- _Text block_:
****************************************

By now, you may have seen the latest promo for the upcoming Chrome notebook. Advocating the advantages of the cloud-based Chrome OS, the video is mildly amusing and largely irrelevant — a case at least as strong could be made for preferring locally-installed applications, and I suspect that what people really want to see are close-ups of Chrome OS.
However, those close-ups can be harder to see than you might expect. Since Google is not releasing any official downloads, you need to either compile your own code, or to sort through the unofficial releases until you find one that is not only reasonably current, but whose source also seems trustworthy. After struggling to determine if you have the latest version and learning how to convert it for a virtualization tool like VirtualBox, you might conclude that the easiest way to satisfy your curiosity about Chrome OS is to apply for the Chrome Netbook Pilot Program in the hopes of receiving a test machine.
Even when you finally manage to install Chrome OS, you still won’t see much. Remember Red Hat founder Bob Young and his tag line, “Would you buy a car with the hood welded shut?” He was talking about Windows, but the line seems almost as appropriate for Chrome OS.
To be fair, the hood on Chrome OS is not actually welded shut. After all, unlike Window’s, the source code of Chrome OS is freely available. But if you happen to believe that the same openness that applies to the source code should also be part of user control on the desktop, then you say that the hood in Chrome OS has a tricky catch that will discourage most users from trying to open it.
On the Surface, Trying to Get into the Hood
Another reason why you might have trouble exploring Chrome OS in any depth is that, on the surface, there isn’t much to see. From the first, much of the interface is the Chrome browser — and if you’ve seen that on your local desktop, there is not much more to see in the whole of Chrome OS.
If you have seen the browser, you have pretty much seen the operating system. The OS adds a panel with buttons for the time, battery charge, and Internet connection, as well as a menu that includes some configuration options for a netbook touchpad. There’s not much else in the interface, aside from tabs in the browser that serve as the menu and a theme selector (each of which, of course, you must download to use).
This interface, frankly, is surprising. Not that Google has hidden its intent to build a cloud-based OS, but, until you try Chrome OS, you may not fully realize how much of a departure from the traditional local computer it actually is.
Many of the hands-on features that even the least technically-minded users of free desktops soon take for granted — all the controls for configuration, customization, administration and software installation — are simply not visible. The departure from tradition is far more radical than in a distribution like Jolicloud, which also claims to be Internet-focused, but, more accurately can be said merely to give it as much attention as the local system.
The examples of the change in perspective in Chrome OS are numerous. When you are spending your time in browser windows, themes have less effect than they do on the desktop. Other functions, such as updates, are handled automatically, which is why Google can promote Chrome OS as freeing users from nagging reminders of updates. Others, such as a command line, at first appear to be missing altogether.
Things seem a little more normal when you discover that many apparently missing functions are available as keyboard commands. The fact that pressing the F8 key gives you a handy crib sheet is especially useful to know.

****************************************

- _Information supplied_:
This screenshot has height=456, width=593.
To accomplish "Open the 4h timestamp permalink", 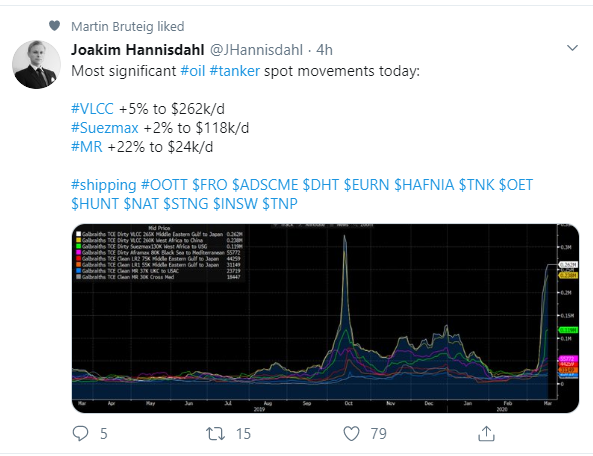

****************************************

- _Exercise details_: Quote the Chrome OS article word for word, starting at "If you have seen" and ending at "it actually is.". The material has no connection to the Chrome OS article.

- _Written response_:
If you have seen the browser, you have pretty much seen the operating system. The OS adds a panel with buttons for the time, battery charge, and Internet connection, as well as a menu that includes some configuration options for a netbook touchpad. There’s not much else in the interface, aside from tabs in the browser that serve as the menu and a theme selector (each of which, of course, you must download to use).
This interface, frankly, is surprising. Not that Google has hidden its intent to build a cloud-based OS, but, until you try Chrome OS, you may not fully realize how much of a departure from the traditional local computer it actually is.